С.Ш. Вернëмся к общим знакомствам. Я просто должен эту картину в голове уложить. Нина Садур, Юля Пивоварова… Двинемся к столпам новосибирской поэзии. Как ты познакомился с Денисенко, Маковским, Овчинниковым? Расскажи, пока Антон закрыл от нас лицо.

С. М. С Овчинниковым — помню, я могу тебе рассказать, но это очень коротко. С Маковским тоже помню, («Хорошая история», — вставляет Антон), а вот с Денисенко…
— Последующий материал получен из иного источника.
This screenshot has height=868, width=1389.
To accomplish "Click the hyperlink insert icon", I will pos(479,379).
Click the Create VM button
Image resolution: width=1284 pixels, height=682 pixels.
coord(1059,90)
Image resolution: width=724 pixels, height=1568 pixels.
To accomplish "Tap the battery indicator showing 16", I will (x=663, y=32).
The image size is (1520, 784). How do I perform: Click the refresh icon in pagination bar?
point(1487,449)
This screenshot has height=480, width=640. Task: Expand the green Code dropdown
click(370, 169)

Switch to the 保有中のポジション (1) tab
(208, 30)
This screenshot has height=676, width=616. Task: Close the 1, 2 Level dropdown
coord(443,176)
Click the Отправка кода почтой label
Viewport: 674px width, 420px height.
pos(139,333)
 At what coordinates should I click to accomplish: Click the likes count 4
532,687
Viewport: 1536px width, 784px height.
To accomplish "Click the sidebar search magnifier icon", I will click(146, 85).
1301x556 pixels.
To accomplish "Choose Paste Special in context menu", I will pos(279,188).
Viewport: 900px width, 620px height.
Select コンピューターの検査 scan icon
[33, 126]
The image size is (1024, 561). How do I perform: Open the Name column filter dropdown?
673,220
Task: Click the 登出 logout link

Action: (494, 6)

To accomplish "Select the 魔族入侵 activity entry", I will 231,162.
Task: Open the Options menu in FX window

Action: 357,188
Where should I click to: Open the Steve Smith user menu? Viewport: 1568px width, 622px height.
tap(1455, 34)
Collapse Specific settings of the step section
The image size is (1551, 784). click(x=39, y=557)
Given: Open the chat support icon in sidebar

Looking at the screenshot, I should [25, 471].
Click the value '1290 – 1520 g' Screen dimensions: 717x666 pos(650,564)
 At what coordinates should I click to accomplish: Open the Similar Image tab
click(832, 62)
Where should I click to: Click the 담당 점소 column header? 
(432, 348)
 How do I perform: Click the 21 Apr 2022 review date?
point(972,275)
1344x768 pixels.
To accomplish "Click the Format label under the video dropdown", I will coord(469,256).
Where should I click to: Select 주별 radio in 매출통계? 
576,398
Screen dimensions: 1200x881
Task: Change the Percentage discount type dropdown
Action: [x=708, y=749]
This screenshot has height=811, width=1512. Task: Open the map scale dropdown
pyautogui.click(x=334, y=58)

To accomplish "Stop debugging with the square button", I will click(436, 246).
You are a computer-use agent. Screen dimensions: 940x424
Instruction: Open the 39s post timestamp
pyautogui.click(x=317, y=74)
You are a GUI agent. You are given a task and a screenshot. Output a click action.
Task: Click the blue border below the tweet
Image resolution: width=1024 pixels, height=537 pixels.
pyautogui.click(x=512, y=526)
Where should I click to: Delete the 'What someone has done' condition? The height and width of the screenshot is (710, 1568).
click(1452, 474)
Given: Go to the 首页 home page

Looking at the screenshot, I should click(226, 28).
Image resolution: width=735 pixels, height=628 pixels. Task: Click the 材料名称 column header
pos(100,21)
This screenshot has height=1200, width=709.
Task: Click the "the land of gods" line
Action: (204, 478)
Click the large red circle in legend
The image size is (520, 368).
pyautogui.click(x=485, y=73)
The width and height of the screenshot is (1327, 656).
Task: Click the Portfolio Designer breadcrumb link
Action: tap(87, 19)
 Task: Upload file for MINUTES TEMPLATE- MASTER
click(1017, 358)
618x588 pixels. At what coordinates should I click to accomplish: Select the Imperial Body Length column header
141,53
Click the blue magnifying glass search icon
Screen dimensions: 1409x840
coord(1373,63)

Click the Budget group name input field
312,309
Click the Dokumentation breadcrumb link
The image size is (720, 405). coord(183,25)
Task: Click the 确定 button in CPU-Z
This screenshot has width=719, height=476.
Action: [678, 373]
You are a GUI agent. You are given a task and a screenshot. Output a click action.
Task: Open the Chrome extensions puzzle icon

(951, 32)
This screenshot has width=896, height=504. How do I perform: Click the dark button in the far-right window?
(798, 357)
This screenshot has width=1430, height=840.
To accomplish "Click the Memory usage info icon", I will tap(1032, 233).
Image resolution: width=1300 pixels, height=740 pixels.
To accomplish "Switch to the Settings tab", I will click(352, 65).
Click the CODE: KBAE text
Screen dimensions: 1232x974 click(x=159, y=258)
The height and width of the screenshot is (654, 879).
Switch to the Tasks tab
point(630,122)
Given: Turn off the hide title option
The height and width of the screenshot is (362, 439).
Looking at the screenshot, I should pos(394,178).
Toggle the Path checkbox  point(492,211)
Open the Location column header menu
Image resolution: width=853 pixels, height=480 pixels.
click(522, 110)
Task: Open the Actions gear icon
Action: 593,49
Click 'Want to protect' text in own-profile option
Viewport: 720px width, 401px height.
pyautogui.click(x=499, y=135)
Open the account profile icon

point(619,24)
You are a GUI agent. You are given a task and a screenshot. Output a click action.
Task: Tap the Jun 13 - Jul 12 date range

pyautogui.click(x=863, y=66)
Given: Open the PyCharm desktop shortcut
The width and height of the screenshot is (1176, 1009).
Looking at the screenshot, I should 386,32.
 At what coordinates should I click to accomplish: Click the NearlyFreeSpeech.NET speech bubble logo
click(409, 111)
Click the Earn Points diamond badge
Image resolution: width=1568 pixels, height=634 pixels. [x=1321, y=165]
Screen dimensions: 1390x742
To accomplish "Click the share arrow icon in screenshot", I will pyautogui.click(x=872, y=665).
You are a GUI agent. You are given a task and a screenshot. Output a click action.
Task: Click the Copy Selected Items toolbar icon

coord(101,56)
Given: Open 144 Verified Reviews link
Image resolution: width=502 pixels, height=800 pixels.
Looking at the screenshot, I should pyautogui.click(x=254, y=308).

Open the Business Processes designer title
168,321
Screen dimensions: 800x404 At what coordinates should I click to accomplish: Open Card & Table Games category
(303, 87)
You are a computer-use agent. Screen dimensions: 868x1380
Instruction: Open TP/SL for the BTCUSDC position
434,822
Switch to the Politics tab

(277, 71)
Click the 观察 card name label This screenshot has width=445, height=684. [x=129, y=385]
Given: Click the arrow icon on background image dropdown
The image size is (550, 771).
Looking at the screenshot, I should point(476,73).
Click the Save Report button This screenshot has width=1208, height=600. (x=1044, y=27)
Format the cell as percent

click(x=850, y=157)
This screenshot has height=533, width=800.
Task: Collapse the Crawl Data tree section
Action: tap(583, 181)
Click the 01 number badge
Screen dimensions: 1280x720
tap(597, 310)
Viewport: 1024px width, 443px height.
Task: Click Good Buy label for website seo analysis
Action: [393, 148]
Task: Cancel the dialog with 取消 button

С.Ш. Ну расскажи про кого помнишь, а потом…

А. М. А потом придумаешь.

С. М. Это нормально, это абсолютно нормально, потому что всë уже литература. Могу сказать, что никому из них я не был другом. Но в каком-то смысле Денисенко… Нет, я другом тоже не считаю его, я его считаю братом, так скажу. С Маковским — проще не придумаешь. Я уже был знаком с Берязевым, с Глинским, с Ярцевым. И с Денисенко я тоже был знаком, потому что познакомились там, в «Мангазее». Познакомились, и мы с ним восемь часов где-то пили, ходили-бродили, потом всë-таки взяли такси, уехали на левый берег и там ещë часа четыре ходили-бродили. И он простудил почку, а я бронхит схватил, это правда. С Денисенко так всегда было. Как бы я с Сашей ни разговаривал, это всегда шесть-семь часов и всегда ходьба по кругу. А с Маковским каким образом? Там же, на пятого года, он работал в кочегарке, это все знают.

С.Ш. На улице 1905 года? А где там кочегарка?

С. М. Вот ты заходишь в «Дом скорняка», это там, где «Детская литература», «Мангазея»…

С. Ш. «Мангазея» тоже была на девятьсот пятого года?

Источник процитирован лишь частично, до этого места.